Federal appeals panel rejects Davis challenge By: GREG BLUESTEIN and RUSS BYNUM Associated Press 11/05/10 5:01 PM EDT ATLANTA — A federal appeals panel on Thursday dismissed an appeal from Georgia death row inmate Troy Davis, dealing him another setback in his attempt to prove he was wrongly convicted of the 1989 murder of a Savannah police officer.
The three-judge panel of the 11th Circuit Court of Appeals did not rule on the merits of Davis' case, but it contended he should appeal the case only to the U.S. Supreme Court. The ruling said reviewing Davis' appeal would be "in complete contradiction to the express intent of Congress."
The decision marks a new reversal for Davis, who has long claimed he could clear his name in the death of off-duty officer Mark MacPhail if a court gave him the chance to hear new evidence. The U.S. Supreme Court gave him a rare chance to put his innocence claim to the test — a chance afforded no other American in at least 50 years.
But U.S. District Judge William T. Moore Jr. ruled in August that the evidence presented by Davis' attorneys wasn't nearly strong enough to prove he's innocent. The judge wrote that while the evidence casts some additional doubt on his conviction, "it is largely smoke and mirrors."
Defense attorneys immediately signaled they would appeal, but it wasn't clear who could hear the challenge after all the twists the case had taken. Davis has been scheduled for execution three times since 2007, but was spared each time by courts agreeing to take another look at his case.
The panel's ruling Thursday tried to clarify the legal route Davis must take to avoid execution, saying his last chance rests with the Supreme Court "because he had exhausted his other avenues of relief."
Davis' camp contends Moore shouldn't have discounted testimony by witnesses who say another man confessed to MacPhail's killing after Davis was convicted. They also argue the judge wrongly blamed Davis' defense, and not prosecutors, for refusing to call another possible suspect to the stand.

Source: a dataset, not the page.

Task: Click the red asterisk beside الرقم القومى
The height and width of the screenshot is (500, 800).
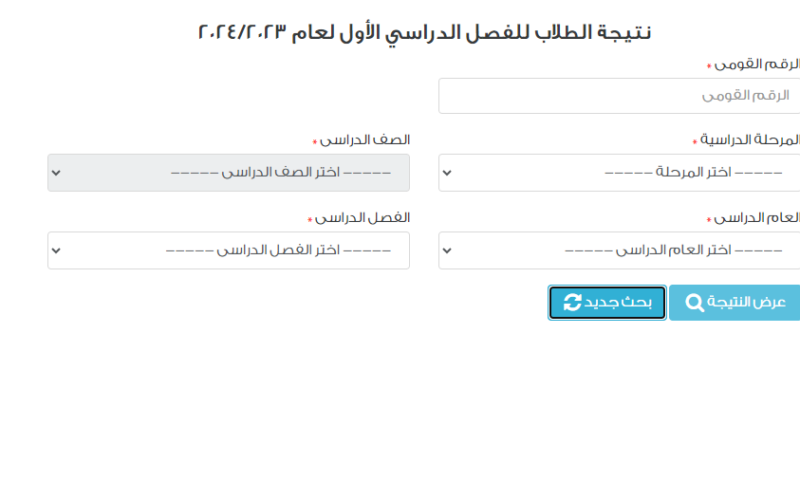Action: coord(708,65)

MacPhail was working off-duty at a Savannah bus station on Aug. 19, 1989, when he was shot twice after rushing to help a homeless man who called for help after being attacked. Eyewitnesses identified Davis as the shooter at his trial, but no physical evidence tied him to the slaying. Davis insisted in court that he was running away when the shots were fired.

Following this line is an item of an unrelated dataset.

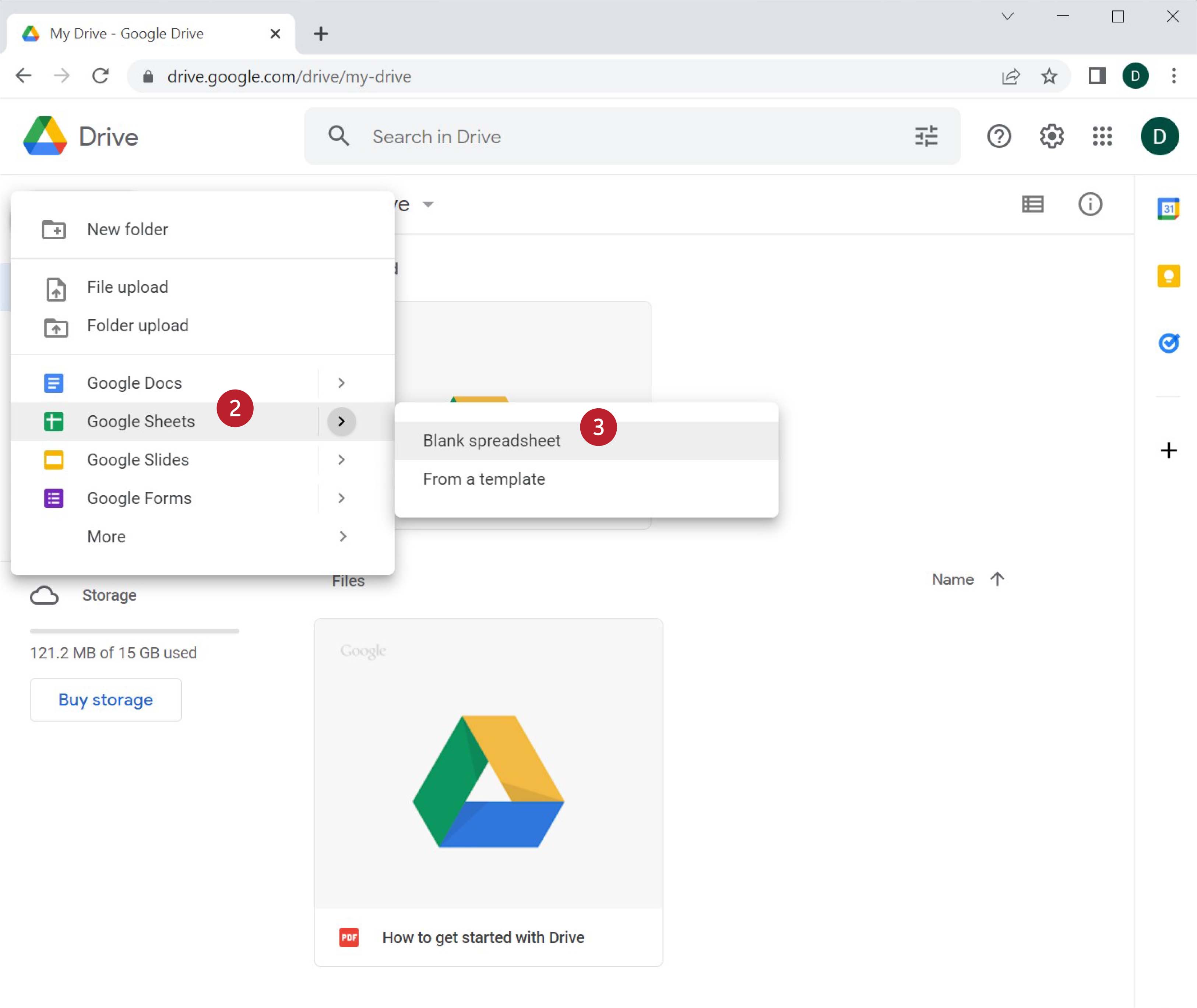Open Drive settings gear
Viewport: 1197px width, 1008px height.
tap(1051, 137)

"Essentially we think we got a raw deal in the district court," said Jason Ewart, Davis' defense attorney. "We weren't allowed to call all of our witnesses and were held accountable for witnesses the state didn't call."
Mark MacPhail Jr., the slain officer's 21-year-old son, said his family was "cautiously optimistic" that the 11th Circuit's ruling would bring Davis' long and winding case closer to resolution.
"It's one step, hopefully, closer to an ultimatum, an end, but we don't want to get our hopes up and just get hurt in the end," MacPhail said. > Davis' case has attracted international attention, including support from the National Association for the Advancement of Colored People, Amnesty International and dignitaries such as former President Jimmy Carter and Pope Benedict XVI.
Davis' sister Martina Correia said his family would keep fighting until he's declared innocent, an issue she said the courts have been afraid to confront. "It's like passing a hot potato," she said. "Troy's case opens a big Pandora's box about what's wrong with the criminal justice system, and a lot of people just want to keep that box closed."